In 1819, Jane Long followed her husband James to the wild frontier of Texas. Her husband was always on some mission of one kind or another. He kept leaving Jane behind, first he left her in Mississippi to go to Texas to fight the Spanish, then left her to go to Galveston to recruit the pirate Lafitte, and then he went to Mexico to fight the Mexicans. The Mexicans caught and killed him.
I don’t know which is worse the part about James’ propensity for leaving his wife or the part about Jane following him. I think when he went to Mexico the only reason she didn’t follow him is because she was so pregnant. It would be one thing if he left her in a nice, cozy place but no, he left her in a mud “fort” on Bolivar Peninsula which is across the bay from Galveston. There are no trees there hence the mud.
That would have been where I drew the line and would have gone home to mama, but not Jane. This woman was plucky, gotta hand it to her.
The Karankawan Indians were the true natives of South Texas. Supposedly they used smeared shark liver oil or alligator fat to ward off mosquitoes. So not only did they smell bad, but they were reputed cannibals. The important thing to note they didn’t just snack on just anybody. They only ate parts of their conquered enemy. In so doing they were conquering them on the outside and the inside. Something to think about.

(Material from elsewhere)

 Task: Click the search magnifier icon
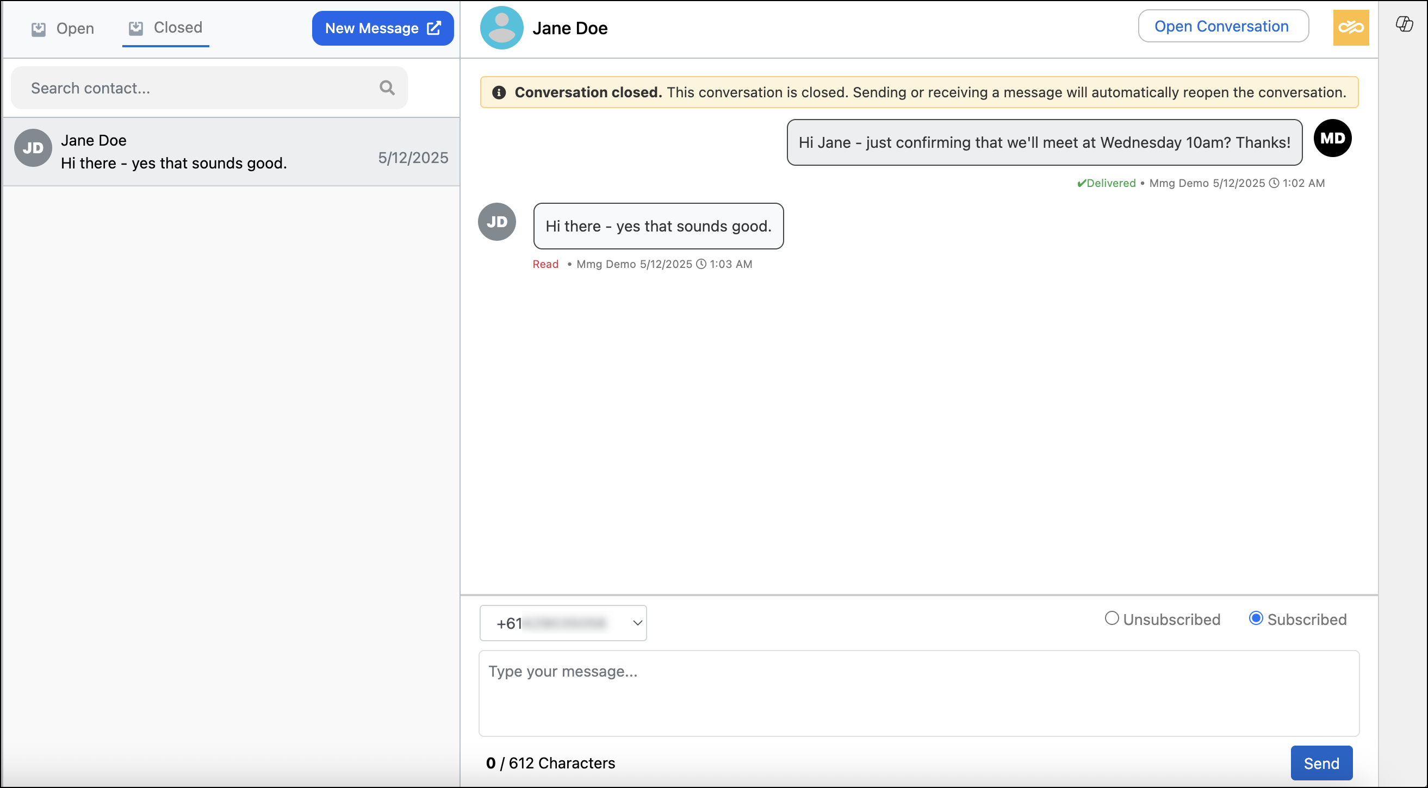coord(387,88)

Their blood-thirsty reputation didn’t win them any awards with the neighbors. So in the winter of 1821 when Jane Long was cast alone on the narrow strip of land called Bolivar with crashing waves on one side and Karankawa Indians on the other side, she didn’t know what to do. The one time she saw the Indians crossing the bay in canoes coming towards them, she strung up her red underwear as a flag and loaded her only cannon ball in their canon and shot it. The Karankawans turned back.
The weather grew more dire. Jane, her children and Kian (her maid or servant or slave, history is unclear) had nothing. They were starving. Cold weather gave way to freezing weather. Kian gathered the fish as they froze and rose to the top and floated ashore. They ate what they could.
Winter grew even more frigid until the bay froze over. They just knew the Karankawa would cross the water, on foot, and eat them. But they didn’t. Probably because the Karankawa were probably freezing, too. Some passing immigrants saw Jane’s fort, came to investigate and found the women and children. They were rescued.
The Karankawa’s reputation continued to spiral downward with more and more immigrants crossing into Texas. By 1850 the Karankawa were almost non-existent. But because of their reputation Stephen F. Austin decided they needed to be annihilated. In 1858 a band of Texans led by Juan Cortino killed the last one. Or did he?
Another theory is that there was one Karankawa left from that expedition and he disappeared but a Texas Ranger chased him down and killed him a few years later.
Jane Long went on to buy an Inn and then a plantation where she lived during the civil war. She is called the “Mother of Texas” and Stephen F. Austin is called the “Father of Texas”. Both didn’t like the Karankawa.